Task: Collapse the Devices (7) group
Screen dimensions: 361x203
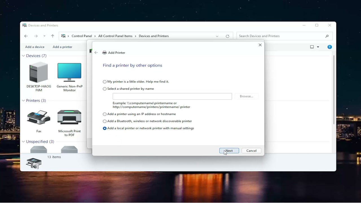Action: point(23,56)
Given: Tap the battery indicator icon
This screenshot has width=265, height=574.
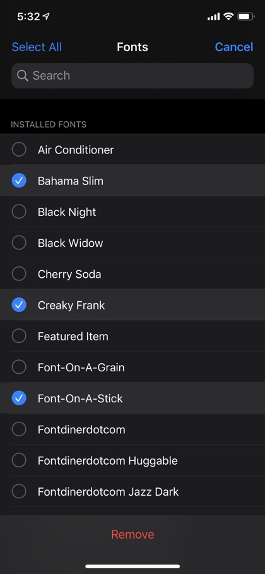Looking at the screenshot, I should (246, 16).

= = = =

- **What is needed**:
Full copy, no pictures: write out each line of the data exactly as it stands.

- **Solution to the problem**:
Task: Collapse the Devices (7) group
Screen dimensions: 361x203
Action: point(23,56)
Given: Tap the battery indicator icon
This screenshot has width=265, height=574.
Looking at the screenshot, I should (246, 16).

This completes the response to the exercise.